Table 8: Elastic Step Decay on ImageNet-1k: Losses and validation accuracy of different schedulings for ResNet-50 with #Epoch=90 over 3 trials.

	Schedule	Training loss	Top-1 validation acc(%)	Top-5 validation acc(%)
#Epoch=90	Step Decay [30-60]	1.4726 $\pm$ 0.0057	75.55 $\pm$ 0.13	92.63 $\pm$ 0.08
	Step Decay [30-60-80]	1.4738 $\pm$ 0.0080	76.05 $\pm$ 0.33	92.83 $\pm$ 0.15
	Cosine Decay	1.4697 $\pm$ 0.0049	76.57 $\pm$ 0.07	93.25 $\pm$ 0.05
	ESD ( $r=1/\sqrt{2}$ )	1.4317 $\pm$ 0.0027	76.79 $\pm$ 0.10	93.31 $\pm$ 0.05

A.6 Language Modeling with Elastic Step Decay

More experiments on language modeling are conducted to further demonstrate Elastic Step Decay’s superiority over other schedulers.

For all experiments, we follow almost the same setting in Zaremba et al. (2015), where a large regularized LSTM recurrent neural network (Hochreiter & Schmidhuber, 1997) is trained on Penn Treebank (Marcus et al., 1993) for language modeling task. The Penn Treebank dataset has a training set of 929k words, a validation set of 73k words and a test set of 82k words. SGD without momentum is adopted for training, with batch size 20 and 35 unrolling steps in LSTM.

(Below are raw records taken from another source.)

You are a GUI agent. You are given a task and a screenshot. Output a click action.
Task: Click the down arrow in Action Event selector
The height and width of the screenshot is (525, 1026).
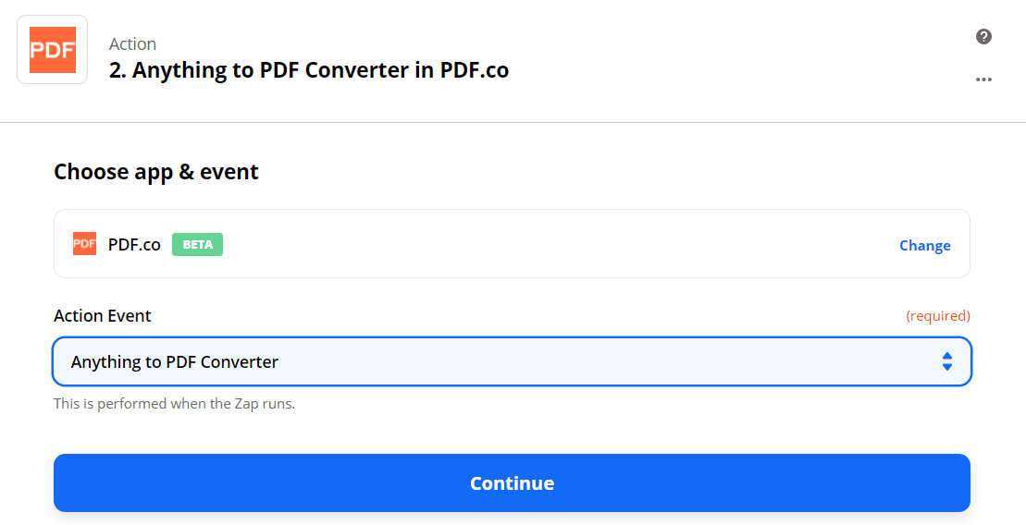click(946, 367)
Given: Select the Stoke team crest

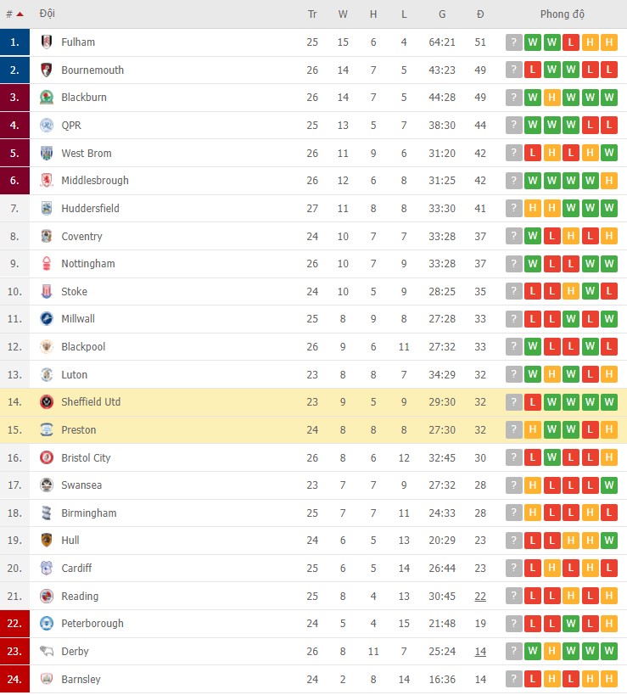Looking at the screenshot, I should click(x=46, y=291).
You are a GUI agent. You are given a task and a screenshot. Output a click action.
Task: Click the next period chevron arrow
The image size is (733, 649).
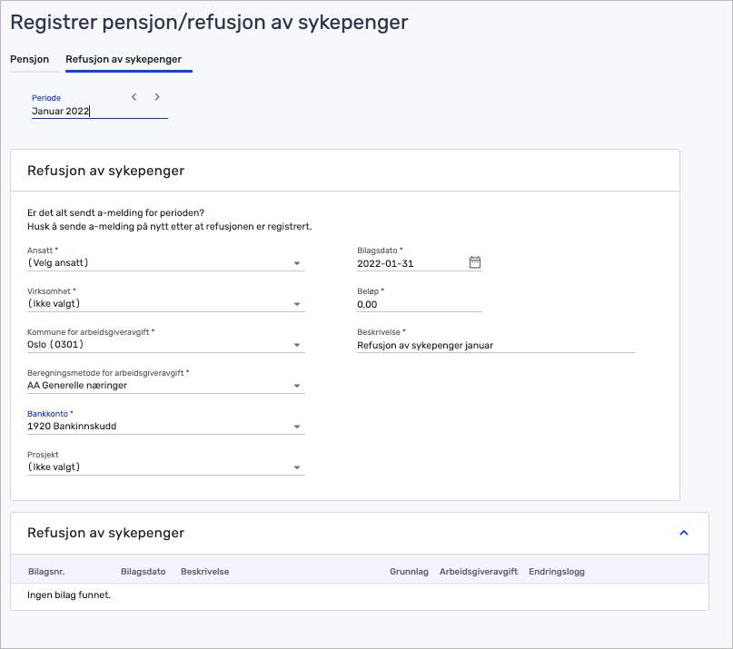pos(156,96)
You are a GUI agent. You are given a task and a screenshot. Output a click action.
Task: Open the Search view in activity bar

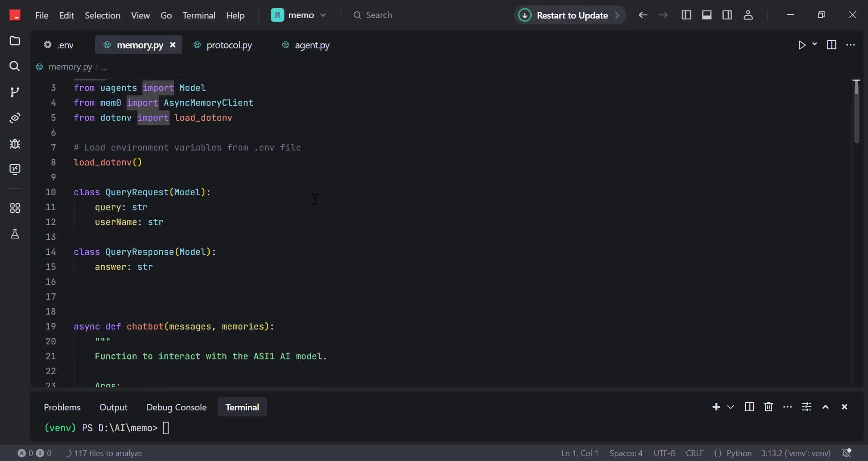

Other details are exactly the same, except for the number of training epochs. In Zaremba et al. (2015), it uses 55 epochs to train the large regularized LSTM, which is changed to 30 epochs in our setting, since we found that the model starts overfitting after 30 epochs. We conducted hyperparameter search for all schedules, as shown in Table 9.

Table 9: Hyperparameter search for schedulers.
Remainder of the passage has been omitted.